THE REGULATORS' DILEMMA
Capital Economics analysts point out that policymakers face a trade-off between protecting consumers and not stifling a sector at the forefront of the technology industry. Also, regulating cryptocurrencies would require a level of international cooperation that is not visible -- yet. Brazil's central bank, for instance, recently warned about the "risks derived from storing and negotiating virtual currencies." The U.S. Securities and Exchange Commission has ruled that cryptos may, in some cases, be securities and therefore subject to regulation. The Chinese have gone further, declaring all new ICOs illegal. By contrast, Japan — the third-largest economy in the world — has relatively friendly regulatory regime for cryptos. The government there is focusing on strengthening consumer protection measures and recently revamped processes for cryptocurrency exchange registrations.
The uneven regulatory landscape opens up the market for manipulation. For instance, analysts say big holders of cryptos can trade among themselves and, in effect, manipulate the market without violating laws.
Cryptos have been built on the promise of being fraud-proof, with the blockchain technology that underpins them supposedly making it almost impossible for fraudsters to tamper with. Yet, scamsters have found other ways to siphon off investors' money.
Autonomous Research in its note says exposure to crypto assets has a 20 percent annual fraud rate on entry, and a 0.5 percent hacking/ phishing rate at exchanges and digital wallets.
Lex Sokolin, global director of Fintech Strategy at Autonomous Research, says, "Until the regulatory question mark is resolved, I don't expect to see price targets from the major banks because they would be taking the risk of having investors rely on that number and then exposing themselves to legal risks without having a solid valuation or methodology or confidence in that number because the volatility is so high and so many things can happen."

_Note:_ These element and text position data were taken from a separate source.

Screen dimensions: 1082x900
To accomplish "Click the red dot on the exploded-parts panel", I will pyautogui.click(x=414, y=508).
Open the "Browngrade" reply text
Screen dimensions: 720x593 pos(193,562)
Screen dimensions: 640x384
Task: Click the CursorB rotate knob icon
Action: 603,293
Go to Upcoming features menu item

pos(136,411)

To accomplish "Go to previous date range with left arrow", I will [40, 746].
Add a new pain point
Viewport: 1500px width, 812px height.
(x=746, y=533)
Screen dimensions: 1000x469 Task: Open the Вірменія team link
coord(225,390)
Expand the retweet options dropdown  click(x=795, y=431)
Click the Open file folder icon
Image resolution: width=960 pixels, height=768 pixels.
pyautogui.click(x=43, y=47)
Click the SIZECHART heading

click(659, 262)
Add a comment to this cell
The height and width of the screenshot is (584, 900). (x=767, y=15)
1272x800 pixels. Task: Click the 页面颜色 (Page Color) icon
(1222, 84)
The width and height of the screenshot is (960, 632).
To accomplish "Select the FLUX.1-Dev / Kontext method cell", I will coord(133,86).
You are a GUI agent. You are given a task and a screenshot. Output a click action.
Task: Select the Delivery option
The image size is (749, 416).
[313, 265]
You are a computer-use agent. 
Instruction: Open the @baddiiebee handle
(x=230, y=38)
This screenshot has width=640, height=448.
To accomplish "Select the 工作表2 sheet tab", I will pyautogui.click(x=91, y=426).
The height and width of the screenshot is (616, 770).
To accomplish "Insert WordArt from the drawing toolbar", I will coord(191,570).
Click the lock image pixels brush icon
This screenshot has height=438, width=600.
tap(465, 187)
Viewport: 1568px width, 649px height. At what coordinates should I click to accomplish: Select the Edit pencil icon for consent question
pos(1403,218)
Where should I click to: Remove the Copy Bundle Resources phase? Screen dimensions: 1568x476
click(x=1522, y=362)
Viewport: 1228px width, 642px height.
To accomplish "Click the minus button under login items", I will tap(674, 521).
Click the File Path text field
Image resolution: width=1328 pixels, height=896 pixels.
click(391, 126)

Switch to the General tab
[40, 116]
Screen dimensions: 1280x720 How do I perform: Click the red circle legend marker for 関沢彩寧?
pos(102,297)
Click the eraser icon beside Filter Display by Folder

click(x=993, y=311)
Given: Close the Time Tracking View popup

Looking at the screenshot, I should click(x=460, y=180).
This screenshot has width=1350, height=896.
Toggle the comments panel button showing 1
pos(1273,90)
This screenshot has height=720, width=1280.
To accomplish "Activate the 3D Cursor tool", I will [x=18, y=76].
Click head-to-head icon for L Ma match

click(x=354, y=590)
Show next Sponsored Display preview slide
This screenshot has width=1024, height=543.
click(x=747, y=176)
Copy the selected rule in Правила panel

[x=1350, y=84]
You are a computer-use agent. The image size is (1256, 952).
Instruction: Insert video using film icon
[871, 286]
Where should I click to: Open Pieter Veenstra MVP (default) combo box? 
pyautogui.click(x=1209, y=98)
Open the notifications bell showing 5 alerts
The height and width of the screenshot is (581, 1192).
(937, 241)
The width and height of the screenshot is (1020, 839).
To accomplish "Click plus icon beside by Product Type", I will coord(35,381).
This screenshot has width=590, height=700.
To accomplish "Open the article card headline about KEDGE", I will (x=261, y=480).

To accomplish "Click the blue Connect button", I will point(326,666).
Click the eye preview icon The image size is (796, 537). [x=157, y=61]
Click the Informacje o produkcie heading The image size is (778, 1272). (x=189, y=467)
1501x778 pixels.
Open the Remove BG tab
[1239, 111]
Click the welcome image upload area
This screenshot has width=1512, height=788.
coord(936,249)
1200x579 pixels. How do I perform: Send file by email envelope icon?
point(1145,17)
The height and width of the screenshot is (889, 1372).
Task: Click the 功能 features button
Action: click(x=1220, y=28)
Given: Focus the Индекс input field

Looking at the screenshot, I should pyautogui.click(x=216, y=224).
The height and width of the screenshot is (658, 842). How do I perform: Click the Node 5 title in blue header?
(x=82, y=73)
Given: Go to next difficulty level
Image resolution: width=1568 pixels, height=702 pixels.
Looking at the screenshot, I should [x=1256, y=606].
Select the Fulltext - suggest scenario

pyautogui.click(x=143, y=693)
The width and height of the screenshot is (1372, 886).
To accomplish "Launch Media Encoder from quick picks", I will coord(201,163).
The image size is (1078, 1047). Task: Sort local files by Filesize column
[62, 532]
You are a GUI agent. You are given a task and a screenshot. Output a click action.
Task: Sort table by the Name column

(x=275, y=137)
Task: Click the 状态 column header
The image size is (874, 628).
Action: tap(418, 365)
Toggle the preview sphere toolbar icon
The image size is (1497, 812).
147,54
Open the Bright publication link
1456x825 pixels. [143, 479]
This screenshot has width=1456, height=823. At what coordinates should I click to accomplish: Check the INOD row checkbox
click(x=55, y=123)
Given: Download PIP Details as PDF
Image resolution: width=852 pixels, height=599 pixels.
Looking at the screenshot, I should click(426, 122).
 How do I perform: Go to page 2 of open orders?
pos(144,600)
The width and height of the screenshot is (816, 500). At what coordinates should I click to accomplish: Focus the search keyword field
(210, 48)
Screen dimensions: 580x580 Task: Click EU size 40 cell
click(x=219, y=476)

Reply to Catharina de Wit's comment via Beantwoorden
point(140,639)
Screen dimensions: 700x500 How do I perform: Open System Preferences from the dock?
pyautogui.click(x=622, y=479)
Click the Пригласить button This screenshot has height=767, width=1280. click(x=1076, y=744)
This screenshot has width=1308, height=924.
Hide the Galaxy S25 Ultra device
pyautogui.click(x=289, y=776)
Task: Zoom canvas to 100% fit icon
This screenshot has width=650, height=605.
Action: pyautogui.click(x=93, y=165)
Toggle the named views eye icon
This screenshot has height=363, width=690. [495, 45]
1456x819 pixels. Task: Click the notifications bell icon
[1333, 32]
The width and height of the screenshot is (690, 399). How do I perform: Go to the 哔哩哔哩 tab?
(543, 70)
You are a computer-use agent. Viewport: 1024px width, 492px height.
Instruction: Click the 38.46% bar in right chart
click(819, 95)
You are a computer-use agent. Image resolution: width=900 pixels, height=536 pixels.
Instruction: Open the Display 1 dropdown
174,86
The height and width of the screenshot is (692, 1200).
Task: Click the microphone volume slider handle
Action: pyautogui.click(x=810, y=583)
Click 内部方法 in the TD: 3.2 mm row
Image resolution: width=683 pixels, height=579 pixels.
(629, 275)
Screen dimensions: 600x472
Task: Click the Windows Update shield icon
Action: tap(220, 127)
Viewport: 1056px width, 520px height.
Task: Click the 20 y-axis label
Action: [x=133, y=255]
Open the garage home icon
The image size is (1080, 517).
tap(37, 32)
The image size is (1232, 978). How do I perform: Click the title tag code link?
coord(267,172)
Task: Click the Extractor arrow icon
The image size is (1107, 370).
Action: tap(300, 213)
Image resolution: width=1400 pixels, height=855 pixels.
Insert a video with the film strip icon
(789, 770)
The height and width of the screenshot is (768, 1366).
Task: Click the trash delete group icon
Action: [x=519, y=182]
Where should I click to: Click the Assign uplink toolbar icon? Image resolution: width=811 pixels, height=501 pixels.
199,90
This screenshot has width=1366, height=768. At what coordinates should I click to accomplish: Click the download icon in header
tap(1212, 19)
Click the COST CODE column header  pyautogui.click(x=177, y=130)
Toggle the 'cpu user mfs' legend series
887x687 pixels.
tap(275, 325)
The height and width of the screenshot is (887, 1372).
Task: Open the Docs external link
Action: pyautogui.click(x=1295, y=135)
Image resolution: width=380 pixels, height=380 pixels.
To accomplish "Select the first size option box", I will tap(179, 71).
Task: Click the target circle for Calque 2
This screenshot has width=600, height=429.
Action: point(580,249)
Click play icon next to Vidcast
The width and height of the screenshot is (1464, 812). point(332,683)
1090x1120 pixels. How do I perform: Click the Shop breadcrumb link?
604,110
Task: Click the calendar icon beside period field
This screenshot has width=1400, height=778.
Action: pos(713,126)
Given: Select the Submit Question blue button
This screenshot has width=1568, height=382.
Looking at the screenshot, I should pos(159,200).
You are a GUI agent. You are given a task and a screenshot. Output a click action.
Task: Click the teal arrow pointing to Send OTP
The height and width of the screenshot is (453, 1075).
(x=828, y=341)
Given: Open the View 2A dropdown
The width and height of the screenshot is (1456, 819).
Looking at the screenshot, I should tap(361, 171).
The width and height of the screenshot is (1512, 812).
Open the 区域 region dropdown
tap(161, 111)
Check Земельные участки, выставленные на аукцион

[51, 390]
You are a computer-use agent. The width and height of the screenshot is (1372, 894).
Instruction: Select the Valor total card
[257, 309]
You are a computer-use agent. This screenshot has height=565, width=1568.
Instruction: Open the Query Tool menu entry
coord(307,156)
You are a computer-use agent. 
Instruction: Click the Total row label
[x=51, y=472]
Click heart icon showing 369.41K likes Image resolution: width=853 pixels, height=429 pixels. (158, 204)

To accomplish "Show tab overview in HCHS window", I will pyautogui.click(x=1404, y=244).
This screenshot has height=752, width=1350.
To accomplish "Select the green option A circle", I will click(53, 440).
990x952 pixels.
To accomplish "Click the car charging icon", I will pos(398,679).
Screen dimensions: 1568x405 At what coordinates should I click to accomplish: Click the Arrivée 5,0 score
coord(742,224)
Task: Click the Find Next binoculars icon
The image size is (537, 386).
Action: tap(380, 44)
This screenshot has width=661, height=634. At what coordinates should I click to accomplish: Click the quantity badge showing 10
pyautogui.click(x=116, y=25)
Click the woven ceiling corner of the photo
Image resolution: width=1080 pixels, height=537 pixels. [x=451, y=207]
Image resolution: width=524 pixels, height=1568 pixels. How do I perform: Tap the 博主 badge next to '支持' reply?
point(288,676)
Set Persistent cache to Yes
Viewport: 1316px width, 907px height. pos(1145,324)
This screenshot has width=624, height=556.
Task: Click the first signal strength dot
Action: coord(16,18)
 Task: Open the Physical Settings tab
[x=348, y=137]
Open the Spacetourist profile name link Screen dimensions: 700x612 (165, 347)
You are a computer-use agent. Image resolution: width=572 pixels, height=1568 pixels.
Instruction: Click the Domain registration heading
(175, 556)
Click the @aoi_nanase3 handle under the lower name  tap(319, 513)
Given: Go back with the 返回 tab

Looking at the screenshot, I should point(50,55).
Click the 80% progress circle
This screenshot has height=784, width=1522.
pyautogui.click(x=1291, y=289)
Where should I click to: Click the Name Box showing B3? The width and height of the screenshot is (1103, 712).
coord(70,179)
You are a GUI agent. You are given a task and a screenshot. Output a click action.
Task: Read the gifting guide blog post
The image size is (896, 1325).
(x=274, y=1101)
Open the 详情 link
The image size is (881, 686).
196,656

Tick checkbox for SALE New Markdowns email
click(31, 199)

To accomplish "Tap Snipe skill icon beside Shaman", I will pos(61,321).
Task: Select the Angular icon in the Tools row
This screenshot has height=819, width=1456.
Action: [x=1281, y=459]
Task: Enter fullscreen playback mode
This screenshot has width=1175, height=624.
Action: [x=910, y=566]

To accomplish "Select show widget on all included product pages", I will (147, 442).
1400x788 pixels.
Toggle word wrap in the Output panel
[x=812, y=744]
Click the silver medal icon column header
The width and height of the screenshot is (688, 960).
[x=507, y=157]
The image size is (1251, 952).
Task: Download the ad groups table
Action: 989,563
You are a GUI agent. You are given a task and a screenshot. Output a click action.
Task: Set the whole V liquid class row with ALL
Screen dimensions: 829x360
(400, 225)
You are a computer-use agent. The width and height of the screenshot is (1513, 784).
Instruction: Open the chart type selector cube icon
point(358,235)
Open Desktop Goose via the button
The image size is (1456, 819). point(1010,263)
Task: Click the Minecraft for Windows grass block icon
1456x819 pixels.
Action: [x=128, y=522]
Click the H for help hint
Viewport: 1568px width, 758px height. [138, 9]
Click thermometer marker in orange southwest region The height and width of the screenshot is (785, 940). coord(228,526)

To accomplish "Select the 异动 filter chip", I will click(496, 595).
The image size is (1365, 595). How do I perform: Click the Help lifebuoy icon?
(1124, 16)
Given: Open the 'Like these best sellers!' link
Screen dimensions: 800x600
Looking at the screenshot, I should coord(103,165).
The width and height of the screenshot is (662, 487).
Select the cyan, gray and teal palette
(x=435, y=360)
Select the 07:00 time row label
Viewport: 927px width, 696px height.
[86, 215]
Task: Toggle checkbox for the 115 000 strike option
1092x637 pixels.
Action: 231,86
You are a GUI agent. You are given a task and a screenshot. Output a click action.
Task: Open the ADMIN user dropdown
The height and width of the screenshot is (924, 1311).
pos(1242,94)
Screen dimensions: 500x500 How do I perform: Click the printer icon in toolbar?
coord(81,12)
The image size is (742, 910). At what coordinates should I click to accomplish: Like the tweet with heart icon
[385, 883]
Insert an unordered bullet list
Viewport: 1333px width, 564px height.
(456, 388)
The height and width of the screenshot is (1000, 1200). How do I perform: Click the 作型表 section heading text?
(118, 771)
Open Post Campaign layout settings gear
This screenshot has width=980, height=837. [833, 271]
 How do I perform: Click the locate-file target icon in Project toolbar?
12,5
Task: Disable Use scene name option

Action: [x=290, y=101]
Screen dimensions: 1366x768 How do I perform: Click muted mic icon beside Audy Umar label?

'SPECULATIVE SLICE OF A SPECULATIVE SLICE'
The dizzying rise of Bitcoin last year has fuelled talk of cryptocurrencies as an alternative investment option, in order to balance risk in the case of a crash in traditional asset classes. But we are yet to see that shift on the ground.
Autonomous Research says in its note that crypto assets are now valued at $300 billion and that trends and valuation approaches are still emerging.
It argues that a 5 percent allocation to crypto or tokenized assets within the $5-10 trillion global allocation to alternative investments would amount to roughly $500 billion. Such a holding, it says, "is not a fundamental shift in capital markets, but a speculative slice of a speculative slice within a globally diversified portfolio." It adds that maintaining $500 billion in crypto value does not require much change in asset allocations.
BMO chief investment strategist Yung thinks cryptocurrencies will gradually edge out gold as an alternative investment option, especially as millennials – who he says look at owning yellow metal as kind of "preposterous" – age.
"The way gold is thought of today, say, by investors who might be on an average 50 years old and above is probably the way cryptocurrencies is going to be thought of by investors who today are 30 years old and below."
Autonomous Research argues that moving crypto from alternatives into the core of portfolios using efficient ETF products would drive far larger growth.
But that is not an easy road to take.
The SEC on July 26 rejected a proposal by the Winklevoss brothers to launch a bitcoin ETF, citing issues of fraud and investor protection. That just shows how difficult it is to convince regulators in the current environment. The SEC had declined to approve an application for the Winklevoss Bitcoin Trust in 2017 as well.